## TASK ITEM
For this exercise, copy each line of the records that contains the word "bell".

## LISTED ENTRIES

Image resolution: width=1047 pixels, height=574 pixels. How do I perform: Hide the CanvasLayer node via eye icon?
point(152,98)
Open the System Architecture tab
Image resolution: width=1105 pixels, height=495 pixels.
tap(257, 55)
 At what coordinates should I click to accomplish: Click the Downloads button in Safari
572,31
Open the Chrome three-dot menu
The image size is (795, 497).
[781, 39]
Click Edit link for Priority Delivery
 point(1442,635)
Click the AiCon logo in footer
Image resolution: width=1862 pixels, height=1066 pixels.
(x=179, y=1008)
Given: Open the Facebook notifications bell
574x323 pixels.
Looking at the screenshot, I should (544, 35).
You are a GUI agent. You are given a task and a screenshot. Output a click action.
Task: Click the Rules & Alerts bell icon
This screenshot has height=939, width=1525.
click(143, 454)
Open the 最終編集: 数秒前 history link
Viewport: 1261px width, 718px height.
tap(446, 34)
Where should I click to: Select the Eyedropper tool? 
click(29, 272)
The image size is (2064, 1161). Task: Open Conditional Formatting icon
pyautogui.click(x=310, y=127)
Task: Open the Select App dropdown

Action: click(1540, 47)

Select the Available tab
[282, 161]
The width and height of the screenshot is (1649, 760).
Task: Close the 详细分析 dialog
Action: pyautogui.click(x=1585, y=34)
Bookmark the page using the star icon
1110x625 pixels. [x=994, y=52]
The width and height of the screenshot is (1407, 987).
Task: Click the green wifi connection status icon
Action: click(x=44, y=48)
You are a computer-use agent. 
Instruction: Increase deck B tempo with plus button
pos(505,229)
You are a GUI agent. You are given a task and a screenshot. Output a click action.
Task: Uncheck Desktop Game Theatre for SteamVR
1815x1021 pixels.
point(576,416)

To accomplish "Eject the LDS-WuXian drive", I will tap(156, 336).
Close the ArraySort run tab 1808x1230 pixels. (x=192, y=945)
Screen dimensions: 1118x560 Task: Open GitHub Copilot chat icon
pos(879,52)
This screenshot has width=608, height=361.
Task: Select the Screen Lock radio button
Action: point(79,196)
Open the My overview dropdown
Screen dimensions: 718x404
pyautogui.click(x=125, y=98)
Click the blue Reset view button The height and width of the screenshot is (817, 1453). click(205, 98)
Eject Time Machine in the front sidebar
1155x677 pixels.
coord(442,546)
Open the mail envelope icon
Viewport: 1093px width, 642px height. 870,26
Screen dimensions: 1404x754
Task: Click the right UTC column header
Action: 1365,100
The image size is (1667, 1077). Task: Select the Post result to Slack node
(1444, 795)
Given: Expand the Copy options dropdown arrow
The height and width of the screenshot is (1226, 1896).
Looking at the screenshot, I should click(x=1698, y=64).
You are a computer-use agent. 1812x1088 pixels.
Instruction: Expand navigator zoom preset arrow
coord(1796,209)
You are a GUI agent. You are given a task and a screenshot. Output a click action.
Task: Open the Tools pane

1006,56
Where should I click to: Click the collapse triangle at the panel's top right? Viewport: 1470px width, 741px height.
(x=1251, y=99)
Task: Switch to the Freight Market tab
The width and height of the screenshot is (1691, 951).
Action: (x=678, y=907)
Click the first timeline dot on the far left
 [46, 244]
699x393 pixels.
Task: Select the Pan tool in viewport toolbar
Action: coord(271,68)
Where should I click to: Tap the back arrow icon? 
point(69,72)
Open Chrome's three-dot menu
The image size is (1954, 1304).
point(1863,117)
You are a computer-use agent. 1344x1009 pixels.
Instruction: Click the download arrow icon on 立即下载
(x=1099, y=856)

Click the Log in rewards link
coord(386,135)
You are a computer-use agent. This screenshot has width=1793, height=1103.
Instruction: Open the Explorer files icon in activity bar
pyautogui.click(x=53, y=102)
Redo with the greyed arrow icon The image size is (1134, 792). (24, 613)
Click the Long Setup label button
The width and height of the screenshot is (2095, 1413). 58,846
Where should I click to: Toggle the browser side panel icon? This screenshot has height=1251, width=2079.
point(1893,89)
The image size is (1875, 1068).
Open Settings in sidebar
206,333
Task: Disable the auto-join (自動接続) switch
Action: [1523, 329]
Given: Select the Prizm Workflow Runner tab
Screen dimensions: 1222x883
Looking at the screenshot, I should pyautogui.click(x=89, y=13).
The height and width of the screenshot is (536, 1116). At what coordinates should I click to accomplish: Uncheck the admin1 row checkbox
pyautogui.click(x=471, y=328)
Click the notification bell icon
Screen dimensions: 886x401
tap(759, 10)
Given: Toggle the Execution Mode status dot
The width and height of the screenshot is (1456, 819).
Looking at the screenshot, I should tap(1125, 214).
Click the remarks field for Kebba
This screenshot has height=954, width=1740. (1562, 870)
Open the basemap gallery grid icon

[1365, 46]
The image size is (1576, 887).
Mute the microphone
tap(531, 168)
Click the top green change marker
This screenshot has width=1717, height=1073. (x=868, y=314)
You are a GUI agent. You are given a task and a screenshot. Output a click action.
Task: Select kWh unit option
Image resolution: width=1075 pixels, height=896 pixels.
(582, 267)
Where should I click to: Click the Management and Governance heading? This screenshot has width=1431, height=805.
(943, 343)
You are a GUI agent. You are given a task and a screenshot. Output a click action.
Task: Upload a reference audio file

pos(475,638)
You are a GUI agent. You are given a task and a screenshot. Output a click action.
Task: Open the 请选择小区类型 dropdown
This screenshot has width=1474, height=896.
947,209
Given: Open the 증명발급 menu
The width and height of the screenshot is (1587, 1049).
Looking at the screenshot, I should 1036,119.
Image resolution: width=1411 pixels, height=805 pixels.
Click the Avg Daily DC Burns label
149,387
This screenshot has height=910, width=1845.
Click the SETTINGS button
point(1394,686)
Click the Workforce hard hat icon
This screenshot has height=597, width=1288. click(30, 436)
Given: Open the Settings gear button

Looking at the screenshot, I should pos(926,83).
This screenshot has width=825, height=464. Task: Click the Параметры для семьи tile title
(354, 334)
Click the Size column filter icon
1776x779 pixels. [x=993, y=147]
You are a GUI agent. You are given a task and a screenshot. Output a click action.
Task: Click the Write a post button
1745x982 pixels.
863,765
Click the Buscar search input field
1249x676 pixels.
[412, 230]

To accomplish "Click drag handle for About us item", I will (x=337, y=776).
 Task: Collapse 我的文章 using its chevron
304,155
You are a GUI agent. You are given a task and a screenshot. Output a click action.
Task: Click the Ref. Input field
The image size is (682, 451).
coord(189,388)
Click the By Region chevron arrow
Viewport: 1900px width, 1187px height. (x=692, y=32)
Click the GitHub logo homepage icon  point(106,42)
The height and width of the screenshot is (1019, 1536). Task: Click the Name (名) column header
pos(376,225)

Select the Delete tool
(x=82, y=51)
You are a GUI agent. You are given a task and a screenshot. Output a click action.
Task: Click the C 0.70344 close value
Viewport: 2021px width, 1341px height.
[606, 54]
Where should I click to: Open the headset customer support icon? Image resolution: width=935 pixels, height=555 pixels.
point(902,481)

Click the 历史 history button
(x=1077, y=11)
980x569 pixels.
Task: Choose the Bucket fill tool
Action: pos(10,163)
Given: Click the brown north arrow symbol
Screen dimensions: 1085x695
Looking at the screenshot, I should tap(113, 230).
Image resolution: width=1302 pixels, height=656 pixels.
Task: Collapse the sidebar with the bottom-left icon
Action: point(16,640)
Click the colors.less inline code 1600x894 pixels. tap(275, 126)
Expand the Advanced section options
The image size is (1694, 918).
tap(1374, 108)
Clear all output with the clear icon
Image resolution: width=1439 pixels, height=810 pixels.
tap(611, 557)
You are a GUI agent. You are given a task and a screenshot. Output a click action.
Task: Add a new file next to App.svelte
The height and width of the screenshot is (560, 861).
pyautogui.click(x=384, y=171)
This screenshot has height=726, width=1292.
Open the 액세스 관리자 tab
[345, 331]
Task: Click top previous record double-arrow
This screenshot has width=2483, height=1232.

## ANSWER SECTION
Given: Open the Facebook notifications bell
Task: Click the Rules & Alerts bell icon
Click the notification bell icon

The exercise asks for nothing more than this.